Italian scientific institute
The National Institute of Oceanography and Applied Geophysics (Istituto Nazionale di Oceanografia e di Geofisica Sperimentale), commonly referred to as OGS, is an Italian public research institution under the supervision of the Italian Ministry of University and Research. It specializes in conducting research in the fields of earth science and oceanography on an international level.

== History ==
On 20 August 1753, the Jesuits established the School of Astronomy and Navigation in response to a request from Empress Maria Theresa of Austria. This school was established to meet the development needs of the free port of Trieste. Over time, the institute underwent several reorganizations and name changes. In 1958, it was established as the Trieste Applied Geophysical Observatory; later in 1999, it was renamed to the National Institute of Oceanography and Applied Geophysics.

== Locations ==
The primary headquarters of the National Institute of Oceanography and Applied Geophysics (OGS) are located in Sgonico (Trieste), Trieste, and Udine.
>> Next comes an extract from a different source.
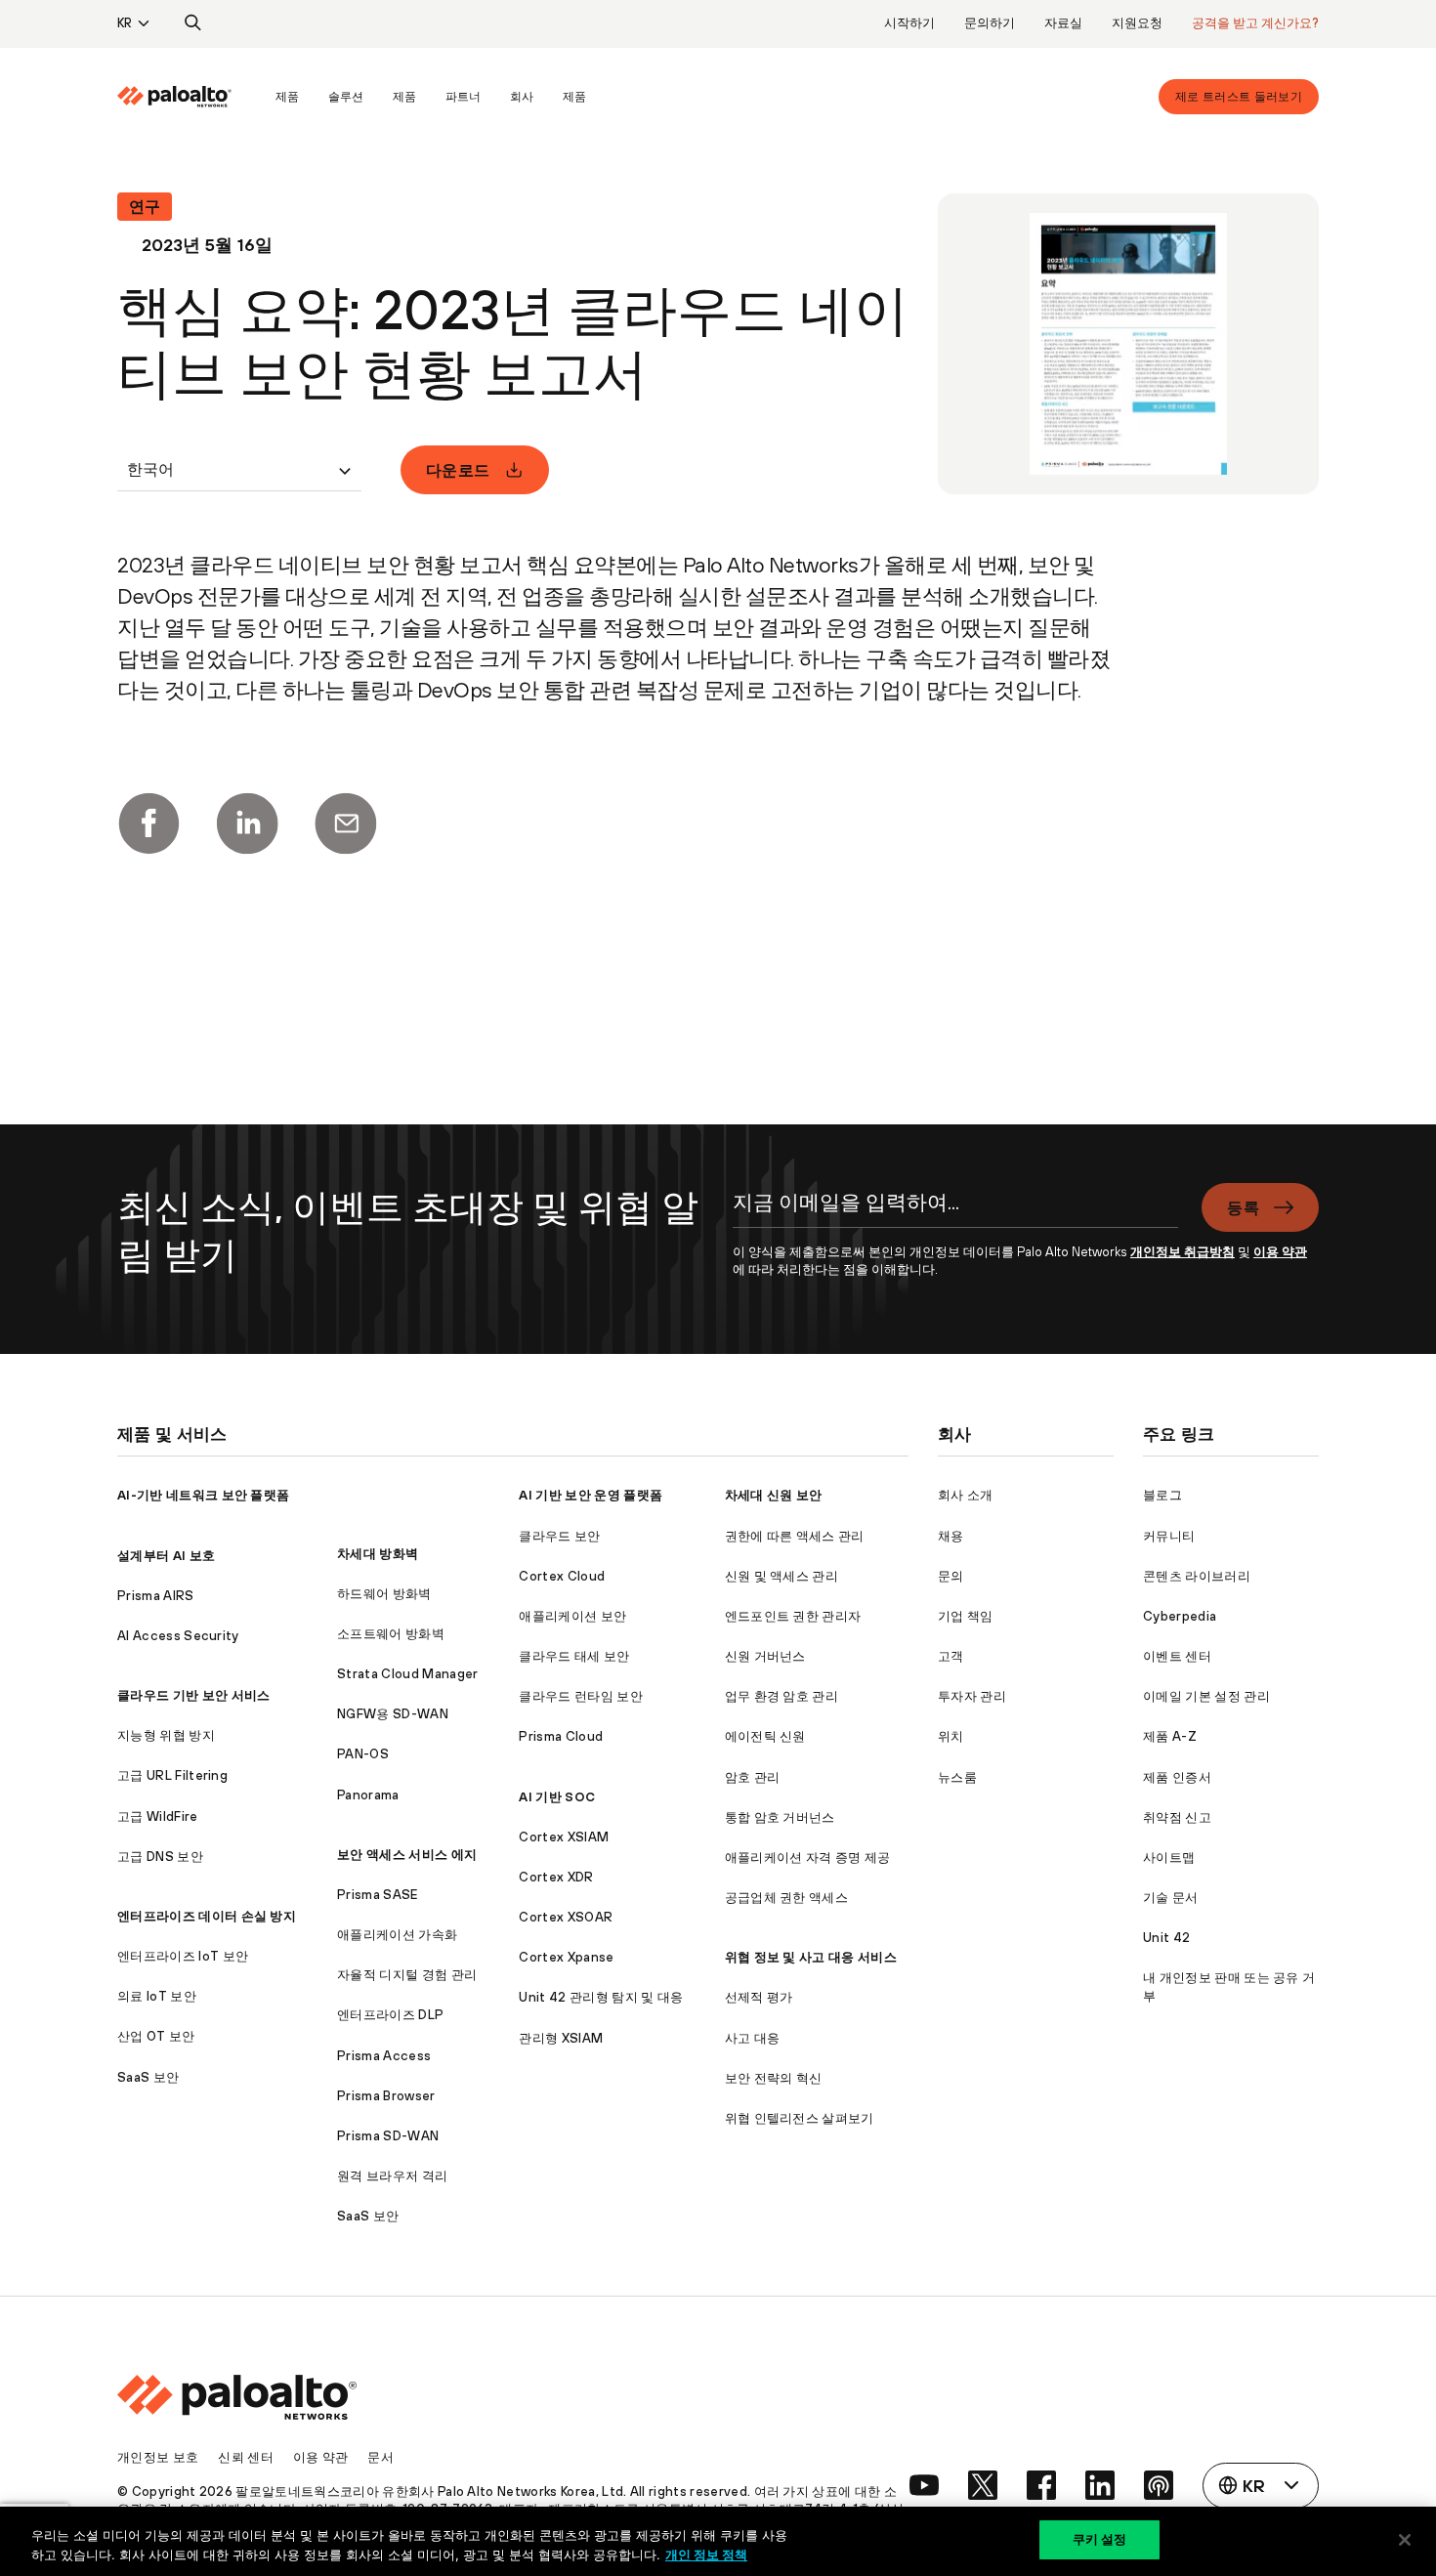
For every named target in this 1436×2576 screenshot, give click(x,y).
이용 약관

In addition to these main offices, OGS has also established new offices and laboratories in the following locations:

1. Venice
2. Latera (Viterbo)
3. Panarea (Messina)

== Research infrastructures ==

Since 2019, OGS has been operating the Italian icebreaker R/V Laura Bassi, specifically designed for polar regions, to support the objectives of the National Antarctic Research Program and Italian research in polar areas. This vessel works in conjunction with the R/V OGS Explora, which has been involved in Italian polar scientific research since 1989.

OGS holds the national coordination role for the following European infrastructures (ESFRI):

- EURO-ARGO: The European component of the global system for in situ observation of oceans, polar seas, and marginal seas.
- ECCSEL: The European infrastructure focused on the capture, utilization, and storage of carbon dioxide.

In addition to this, OGS actively participates in other European infrastructures related to Earth and Ocean Sciences, which are coordinated by other research bodies. These infrastructures include EUROFLEETS, EMSO, EPOS LIFEWATCH-Italy, EMBRC-IT, ICOS, and ECORD.